Posté le 13 septembre 2016
par La rédaction
dans Innovations sectorielles

Le premier microscope sans lentille imaginé par Dennis Gabor a été conçu au sein de l’institut. Une petite révolution pour l’industrie des bioprocédés.

Le premier microscope sans lentille est français. Il est commercialisé par une start-up, Iprasense, et il doit tout aux recherches de l’institut Carnot CEA LETI.

Intérêt de la technologie ? Elle est très intégrée, peu coûteuse et ouvre un champ radicalement nouveau à l’industrie des bioprocédés. Les microscopes optiques utilisés pour observer les cellules et bactéries ne permettent de voir qu’un nombre très restreint de spécimens. Quant à l’observation des virus elle impose de recourir aux très chers microscopes électroniques.

La technologie du LETI s’affranchit de ces limitations : « avec elle, on détecte – à faible coût – des virus de la taille de 100 nm. Quant aux bactéries et cellules, il est possible d’en observer plusieurs dizaines de milliers simultanément » indique Jean-Marc Dinten, responsable de l’activité imagerie et systèmes d’acquisition au CEA LETI.

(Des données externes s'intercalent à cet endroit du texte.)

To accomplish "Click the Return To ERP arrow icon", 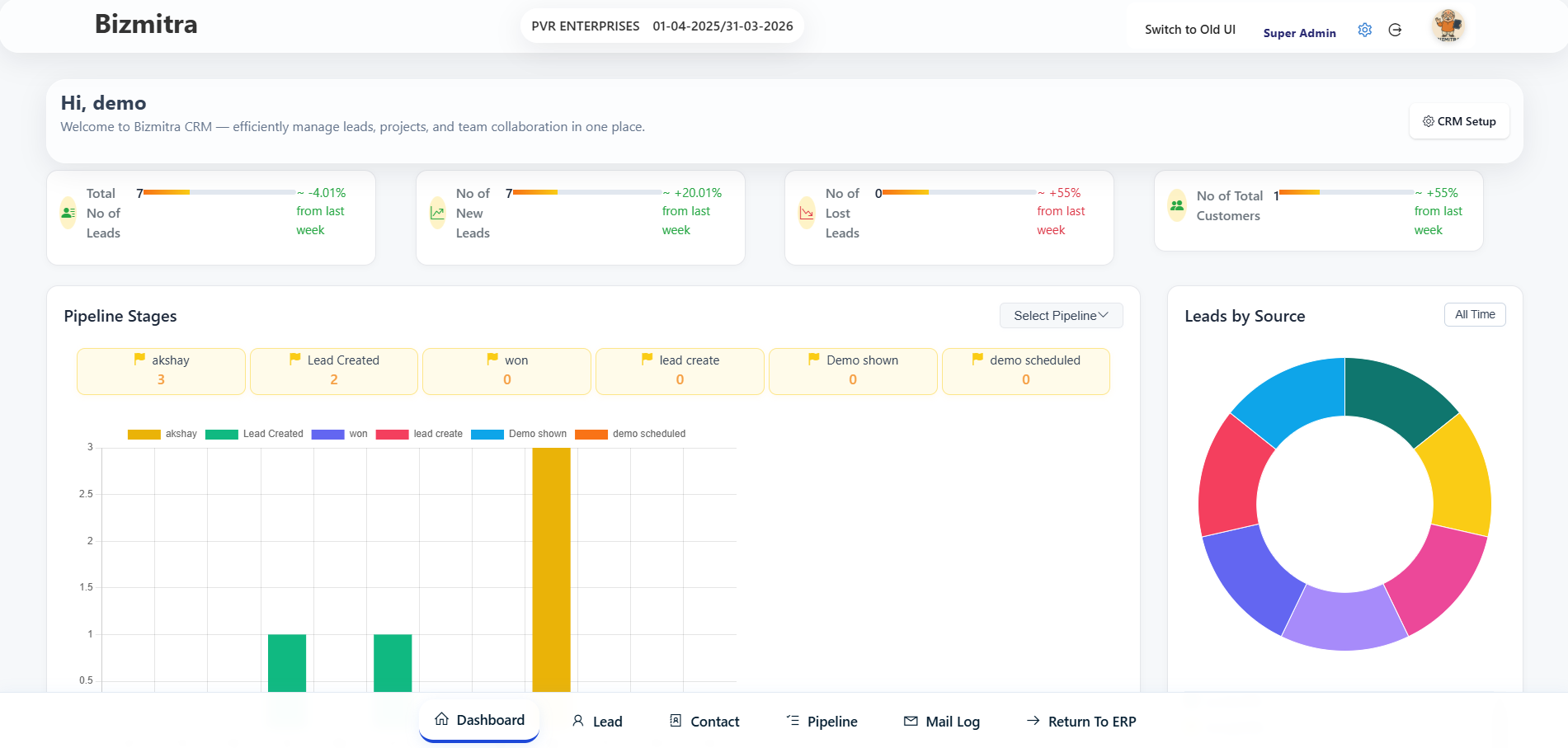I will click(x=1032, y=720).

Un microscope sans lentille se compose de trois éléments : une LED qui éclaire les cellules, un capteur CMOS et… du logiciel. La lumière de la diode laser, diffractée par les cellules, crée un hologramme. Ces informations acquises par le capteur sont alors traitées par des algorithmes donnant naissance à l’image souhaitée.

Cette technique a été imaginée en… 1948 par Dennis Gabor, le père de l’holographie, mais jamais mise en œuvre aussi simplement. Jusqu’au jour où un chercheur du laboratoire a pris conscience que, grâce à la vaste diffusion des téléphones mobiles dotés d’appareils photos, le marché allait rapidement offrir des capteurs d’une grande surface et d’une très grande résolution à un coût très faible.

De quoi réaliser enfin le microscope sans lentille de Gabor à un prix abordable. Cette idée, le Leti n’était pas le seul à l’avoir eue. Un autre pionnier travaillait sur le sujet, le groupe du Professeur Ozcan à l’Université de Californie Los Angeles. L’abondement Carnot a permis à l’institut d’accélérer la manœuvre, de lever certains verrous technologiques, notamment en donnant les moyens d’envoyer un post doctorant à Los Angeles pour travailler avec le laboratoire américain. « Les équipes du professeur Ozcan étaient plus avancées que nous en ce qui concerne les algorithmes de traitement ; mais, de notre côté, nous avions mis au point une technique originale, dite de film ultra mouillant, qui permettait de détecter des bactéries de taille micrométrique et des virus de la taille d’une centaine de nanomètres, ce que le laboratoire de Los Angeles ne maîtrisait pas » rappelle Jean-Marc Dinten.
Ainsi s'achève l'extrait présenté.